Una notizia buona, una cattiva, che gonfia il cuore di dolore. «Un collega di mio fratello ci ha rimesso la vita: lavorava nel porto di Beirut, cuore del disastro, per un fatale scherzo del destino non è più con noi: l’orario di lavoro prevede l’uscita alle cinque, dunque insieme – come tutti i giorni – avrebbero avuto il tempo necessario per allontanarsi e raggiungere casa; sullo sfortunato collega di mio fratello, causa uno straordinario, si è abbattuta la sciagura: hanno rinvenuto il cadavere del poveretto fra le macerie!».
Il Libano è già assalito da una grave crisi economico-sociale a causa di una storia fatta di massacri. «Non si hanno notizie certe – riflette Ismail – ma ho una paura tremenda, che sotto non ci sia stata solo una grave leggerezza nel sottovalutare il pericolo delle centinaia di tonnellate di nitrato d’ammonio, ma un attentato».
Ismail dà l’interpretazione che hanno dato tutti, subito. Come fosse Hiroshima. «Quando ho visto le prime immagini ho pensato a una bomba atomica, l’esplosione di un “fungo”: mai vista una cosa simile prima di quel momento. Nato quarant’anni fa – aggiunge – guerre ne ho già viste, purtroppo: la mia preoccupazione e il mio pensiero vanno al mio Paese, che vive una crisi economica: dove troveranno i soldi per garantire la ripresa? Dove sono gli ospedali e i presìdi sanitari per garantire alle decine di migliaia di feriti un’assistenza? Tutto in frantumi, in pochi istanti!».
SOCCORSI ITALIANI TEMPESTIVI
«Un boato fortissimo, difficile da spiegare, il resto è accaduto in fretta; subito dopo l’esplosione, c’è stato un attimo si smarrimento perché l’evento era del tutto imprevisto, fortunatamente stiamo tutti bene: purtroppo non si può dire lo stesso di migliaia di persone, fra morti e feriti». E’ la dichiarazione a caldo di Roberto, militare pugliese, familiari a Bitonto.

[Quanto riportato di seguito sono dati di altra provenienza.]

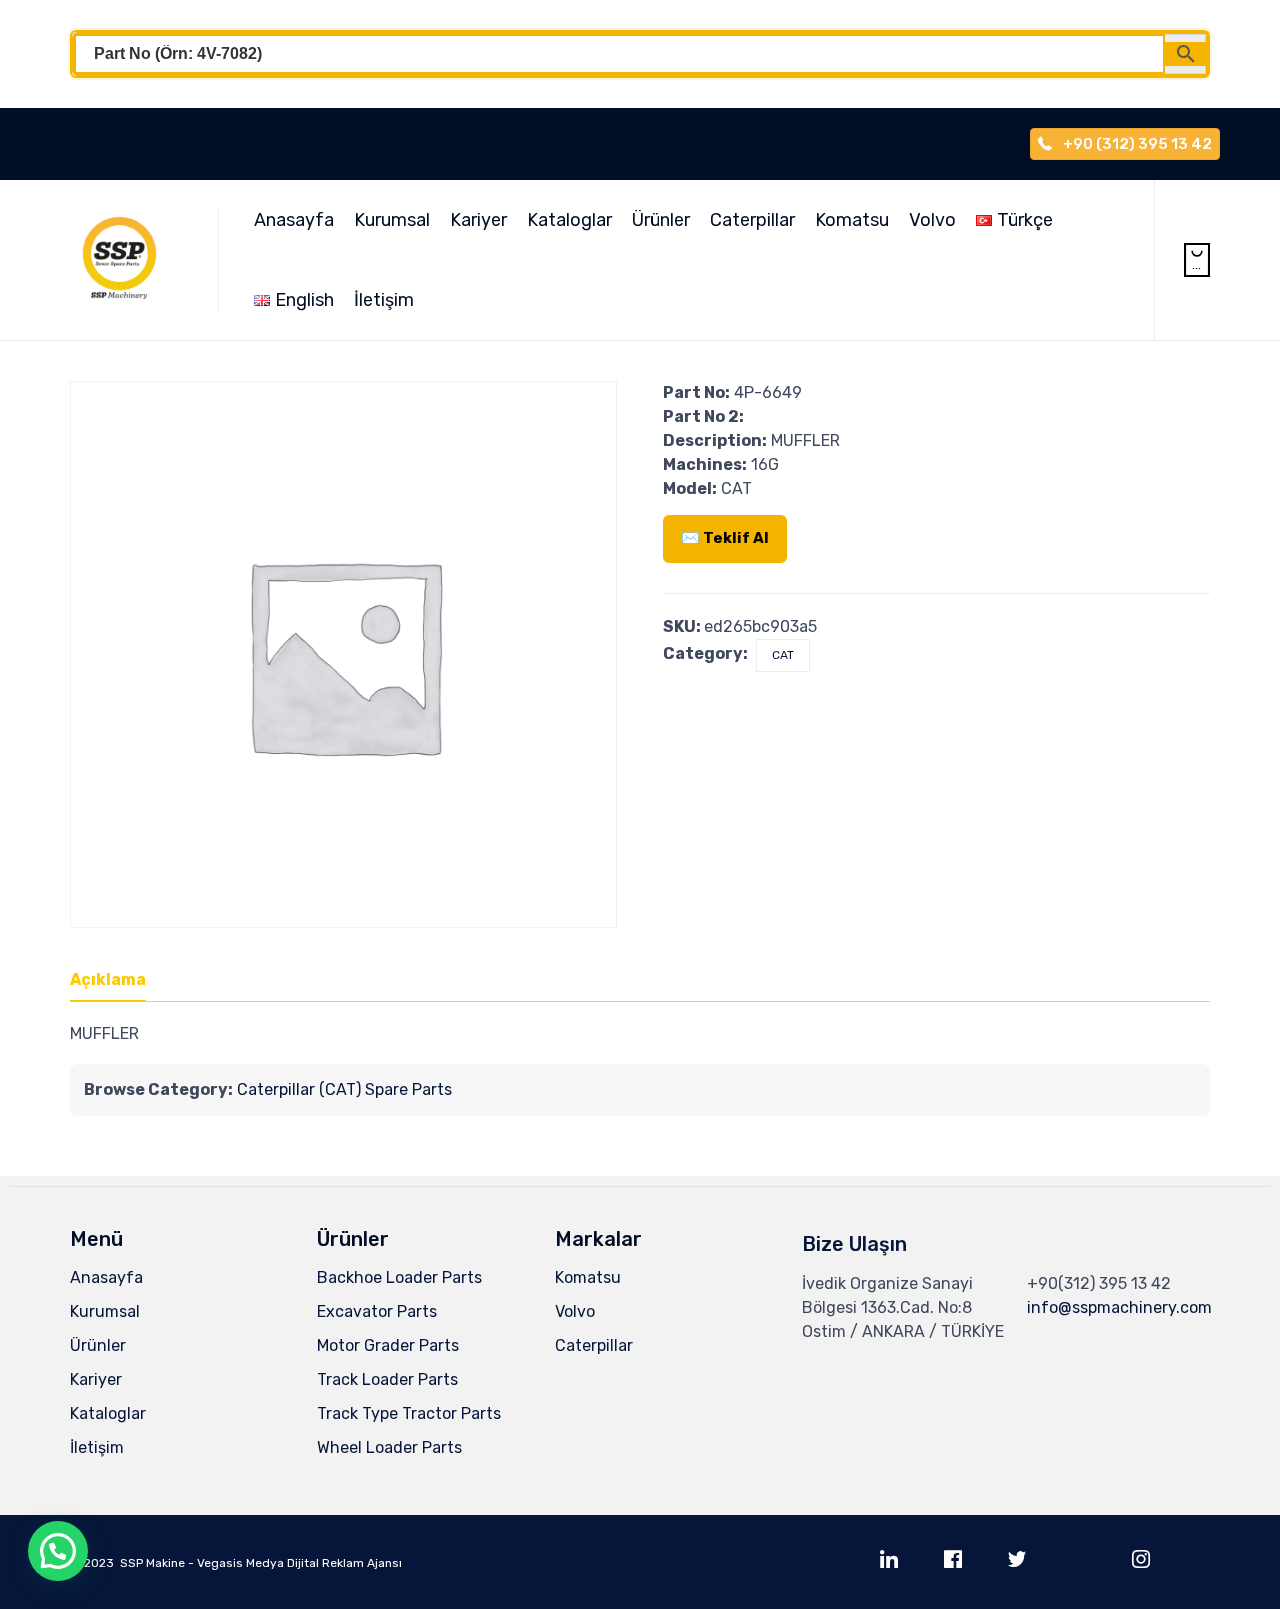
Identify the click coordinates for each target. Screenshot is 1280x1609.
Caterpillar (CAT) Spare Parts (344, 1089)
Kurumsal (392, 220)
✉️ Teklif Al (725, 538)
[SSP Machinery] (129, 260)
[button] (58, 1551)
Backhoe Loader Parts (399, 1277)
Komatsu (852, 220)
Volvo (932, 220)
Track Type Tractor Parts (409, 1413)
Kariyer (478, 220)
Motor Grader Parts (388, 1345)
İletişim (384, 300)
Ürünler (661, 220)
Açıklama (108, 979)
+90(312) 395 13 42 (1099, 1283)
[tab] (118, 981)
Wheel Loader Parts (389, 1447)
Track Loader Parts (387, 1379)
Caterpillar (752, 220)
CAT (783, 655)
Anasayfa (294, 220)
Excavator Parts (377, 1311)
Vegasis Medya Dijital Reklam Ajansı (299, 1563)
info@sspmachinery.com (1119, 1307)
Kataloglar (569, 220)
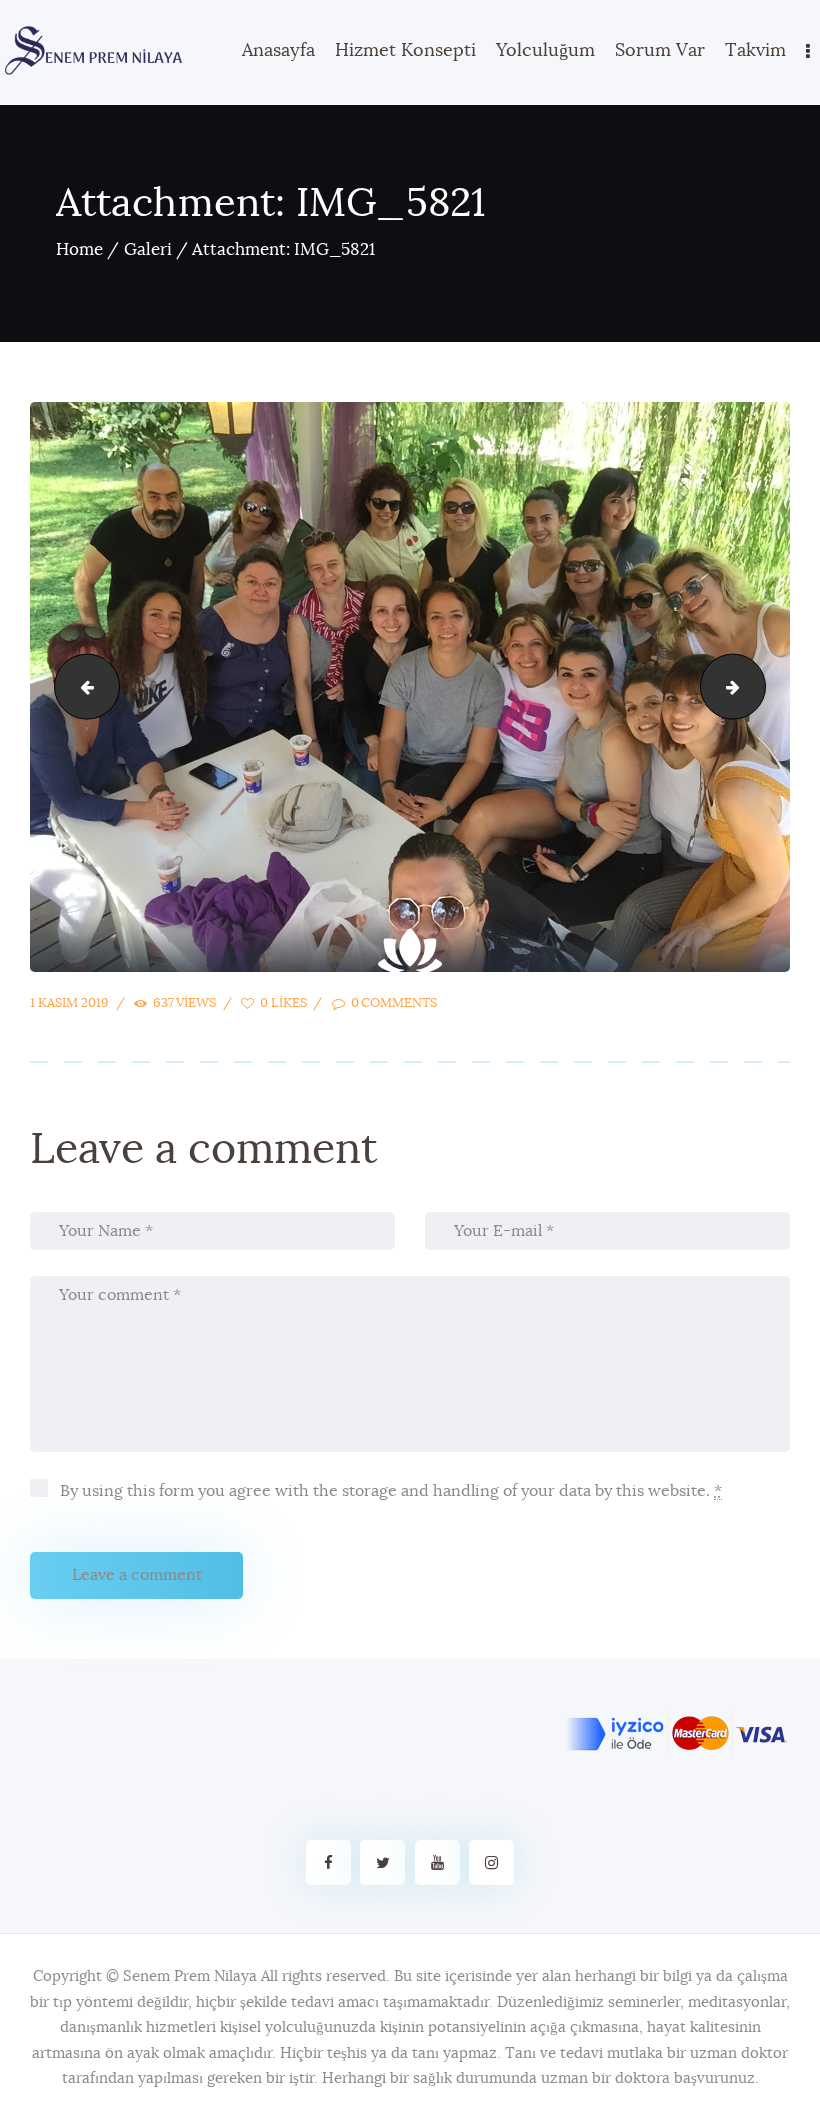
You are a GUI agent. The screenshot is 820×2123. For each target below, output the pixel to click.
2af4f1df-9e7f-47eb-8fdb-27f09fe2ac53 (757, 686)
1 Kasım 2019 (69, 1003)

Pare abbia riportato ferite lievi. Un braccio fasciato, racconta. «Qualche istante dopo l’esplosione mi sono accorto che avevo sangue a una mano, niente di preoccupante; quanto preoccupa, invece, è la situazione della popolazione libanese; noi, in qualche modo, l’abbiamo vissuta, ma siamo stati davvero fortunati, mentre tante altre persone non ce l’hanno fatta».
Era una normale giornata di lavoro, Roberto, caporalmaggiore, e i colleghi operavano nella massima serenità. «Purtroppo è arrivata questa esplosione, inaspettata e improvvisa – riprende – siamo stati fortunati, ma siamo stati anche bravi nel restare uniti e lucidi nell’affrontare l’accaduto». Nessuno si aspettava che dopo quella cortina di fumo, sarebbero seguite due forti esplosioni che avrebbero raso al suolo la città.
«Soccorsi tempestivi, rispetto all’impraticabilità delle strade, poi, da italiano, un sospiro di sollievo misto a orgoglio: vedere arrivare la colonna del contingente italiano Unifil che prestava soccorso alle vittime e assistere all’alba una volta rientrati alla base, momento che ha segnato l’inizio di un nuovo giorno». Con la speranza che sia anche l’alba di una rinascita.